Intuition Why this defines the strongest model
If you insist that some single shuffled timeline could have produced what everyone saw — and each thread's items stay in their own order — you have Sequential Consistency . It is the "as if one whiteboard, one hand, one clock" picture. Everything weaker exists because real hardware refuses to pay for a single global timeline.
Definition Cache coherence (per-location)
Coherence guarantees that for one single box , all threads agree on a single order of writes to that box, and nobody reads an older value after seeing a newer one. It says nothing about how two different boxes are ordered.
See Cache Coherence (MESI) for how hardware enforces this per box.
assumes coherence
Memory models take single-box order for granted (coherence handles it) and spend all their effort on the cross-box orderings from section 5. When the parent says "on different addresses", it means "the part coherence does not cover".
Definition Fence (barrier)
A fence is a special instruction that forces ordering: operations before it must complete/become visible before operations after it. On x86, MFENCE drains the store buffer — it makes pending stores hit the whiteboard before the next load runs.
Intuition Why fences appear everywhere later
A fence is the programmer's tool to buy back an ordering the model gave away. The parent's fix for the SB test (MFENCE) and the MP test (release/acquire, DMB) are all "put a wall here". Details live in Memory Barriers and Fences and C++ Atomics and memory_order .
A litmus test is the minimal two-thread program designed to expose one specific reordering, so we can ask "is this final outcome legal?". A memory model is fully described by which litmus outcomes it permits .
Small enough to enumerate every interleaving by hand, so the yes/no answer is airtight. The parent uses SB (tests Store→Load) and MP (tests Store→Store / Load→Load). You will never understand a model by staring at real code — you understand it through litmus tests.
Store and Load = the two verbs
Memory box x y = shared whiteboard
Program order = written order
Store buffer = private wait list
Total order = one timeline
Coherence = per box always
Litmus test = smallest experiment
Memory Models SC TSO Relaxed
Everything on the left is a foundation; they all funnel into the parent topic Memory Models . Prerequisites Store Buffers and Out-of-Order Execution and Happens-before and Synchronizes-with extend the store-buffer and total-order ideas.
Self-test: cover the right side and answer aloud.
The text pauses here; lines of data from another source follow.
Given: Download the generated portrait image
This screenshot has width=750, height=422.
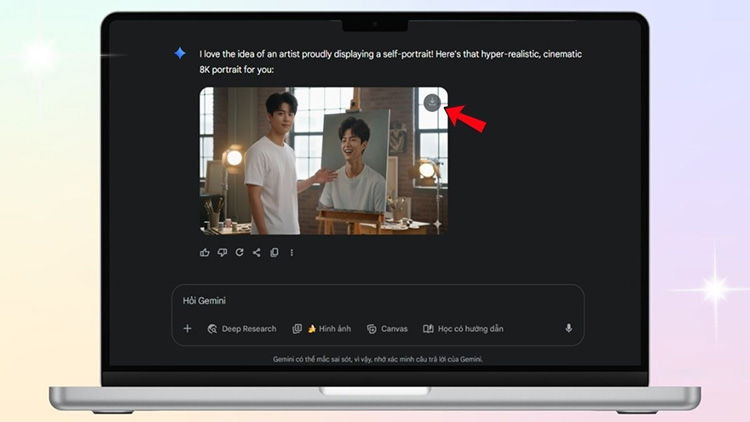Looking at the screenshot, I should [x=431, y=102].
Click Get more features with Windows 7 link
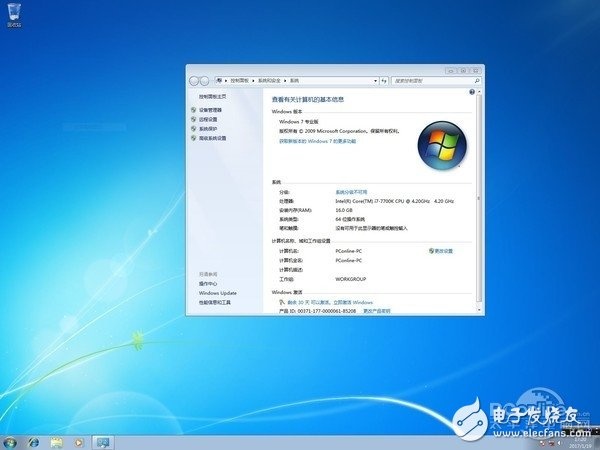 pyautogui.click(x=317, y=141)
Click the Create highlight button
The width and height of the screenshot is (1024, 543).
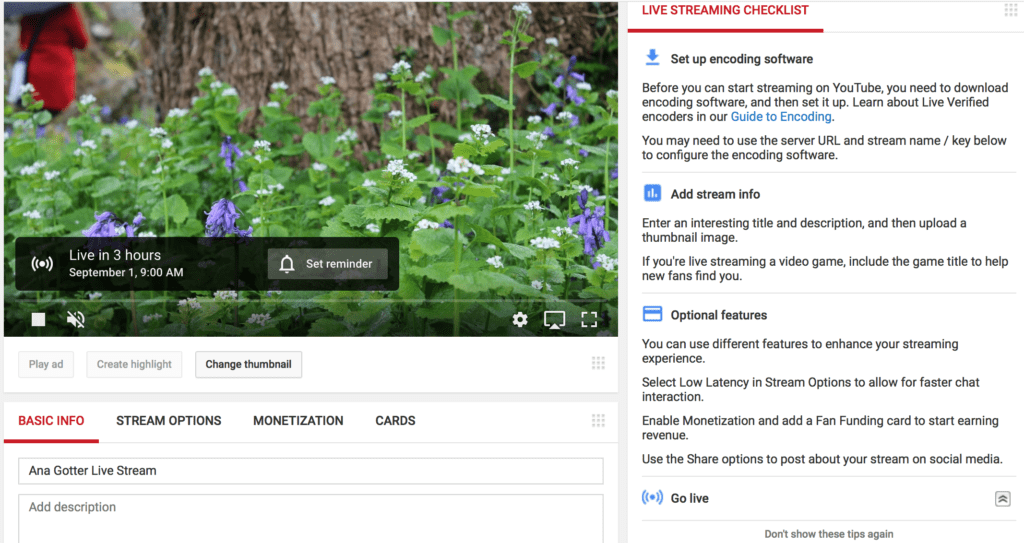[x=134, y=364]
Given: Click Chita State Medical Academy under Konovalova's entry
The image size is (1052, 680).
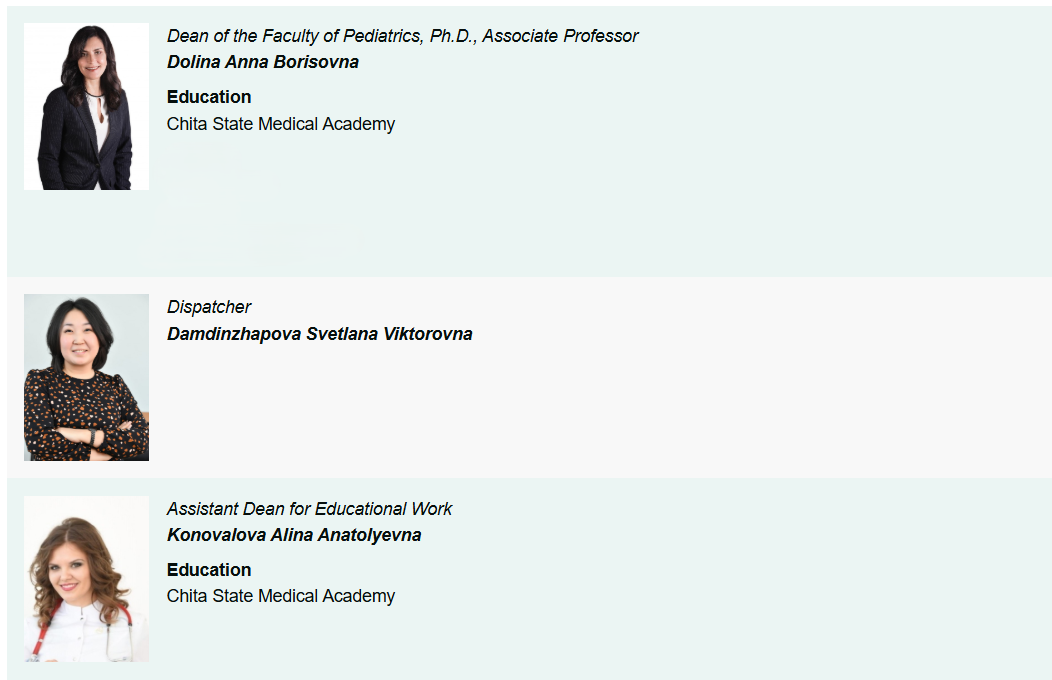Looking at the screenshot, I should 281,596.
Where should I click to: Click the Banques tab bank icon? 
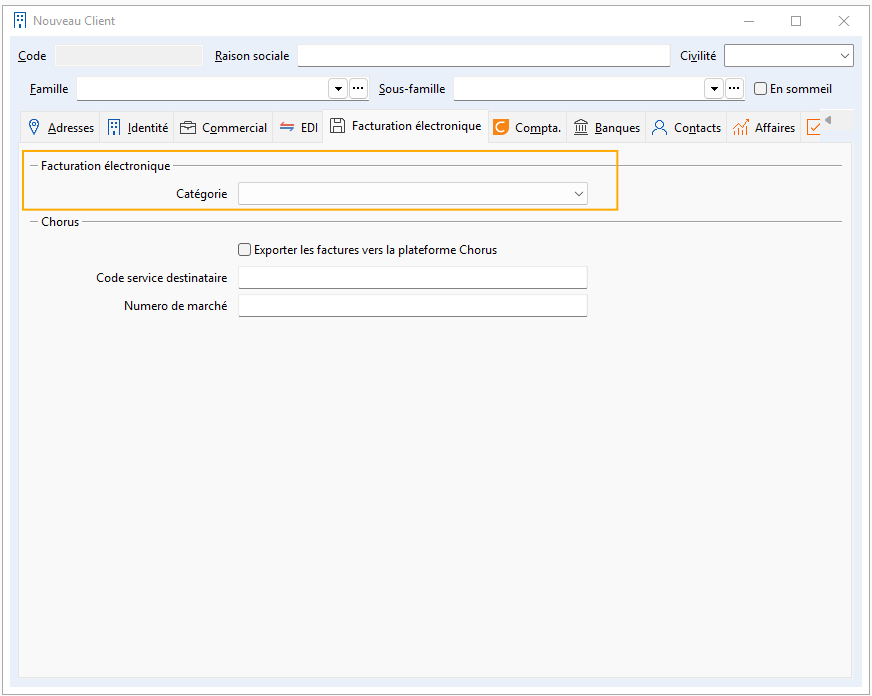[581, 127]
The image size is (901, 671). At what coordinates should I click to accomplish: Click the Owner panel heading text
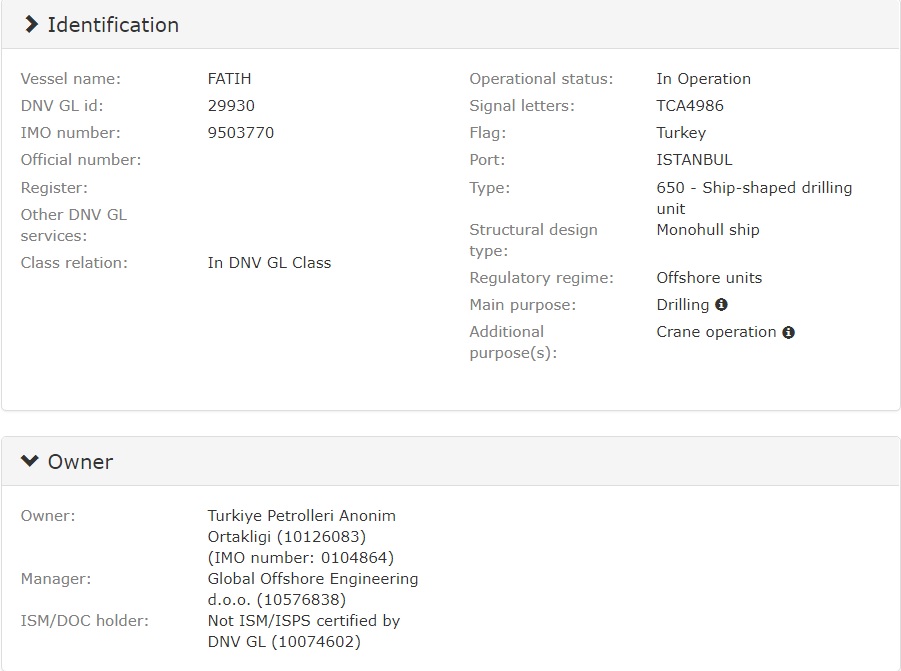click(80, 462)
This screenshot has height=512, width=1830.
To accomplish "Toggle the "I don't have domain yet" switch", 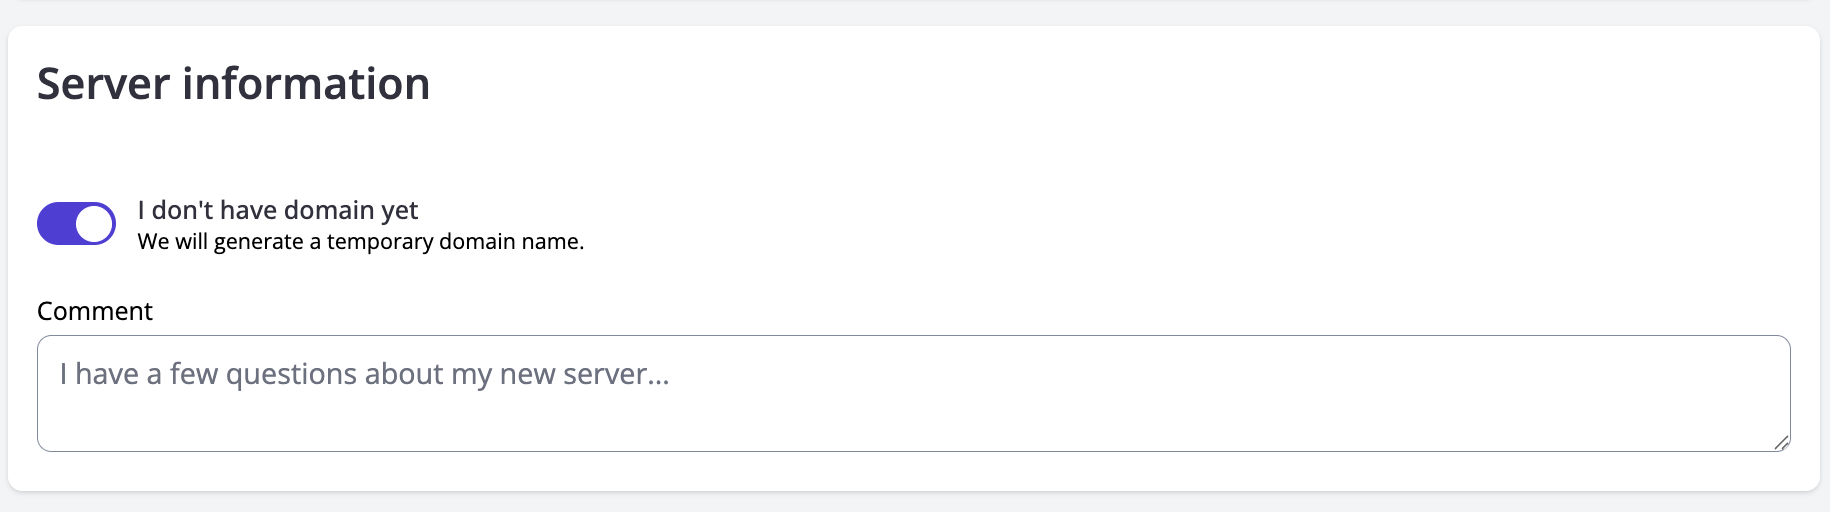I will click(x=76, y=224).
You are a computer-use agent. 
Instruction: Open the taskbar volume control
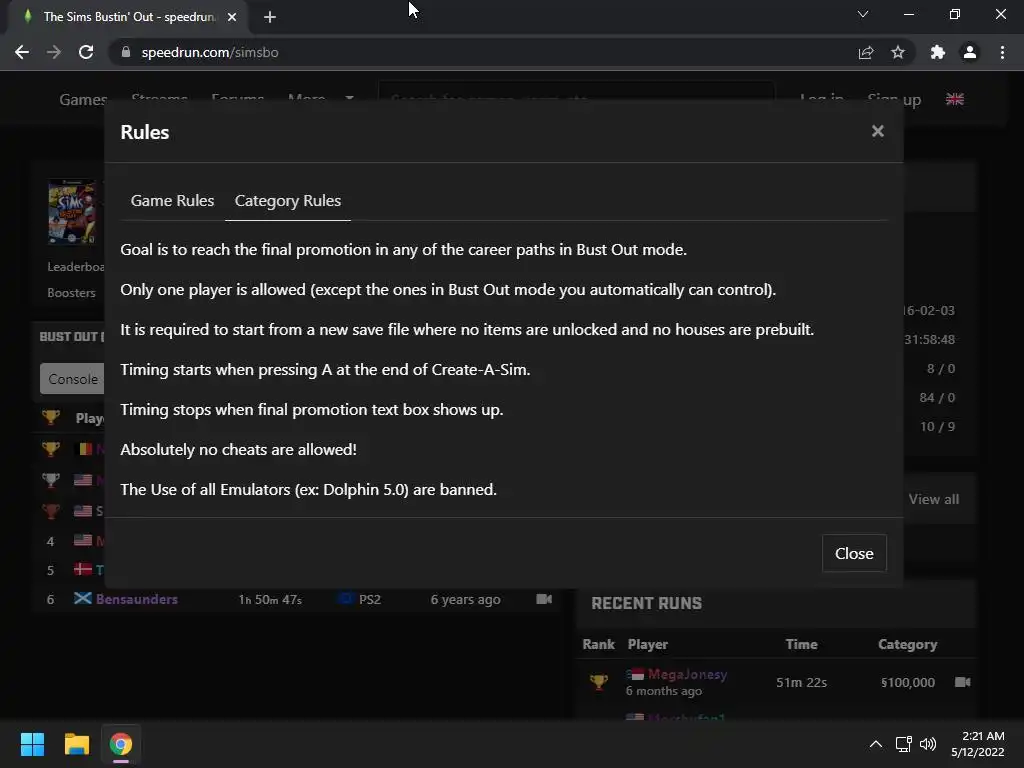(928, 744)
What is a thread, in one picture? One worker reading a private to-do list, top to bottom, sharing a whiteboard with others.
What is the difference between a store and a load? Store writes a value into a shared box; load reads a box's current value into a private register.
What is program order? The top-to-bottom order of instructions as written in a single thread's source.
Why is program order NOT what other threads observe? Hardware and compilers may let a later operation take effect before an earlier one (reordering).
How many reorder pairs exist and why? Four — Store/Load × Store/Load, since each of two ops is one of two verbs.
What does a store buffer do? Holds a store privately so the core moves on before the write reaches shared memory, enabling Store→Load reordering.
What is store forwarding? A core can read its own pending buffered stores, so it never sees its own writes as stale.
What is a total order / interleaving? One global timeline placing every thread's operations in a single sequence, keeping each thread's internal order.
What does coherence guarantee, and what does it NOT? Guarantees a single agreed order of writes to ONE box; says nothing about ordering across different boxes.
What does a fence like MFENCE do? Forces ordering — drains the store buffer so earlier stores become visible before later operations run.
What is a litmus test? The minimal multi-thread program exposing one specific reordering, used to define which outcomes a model allows.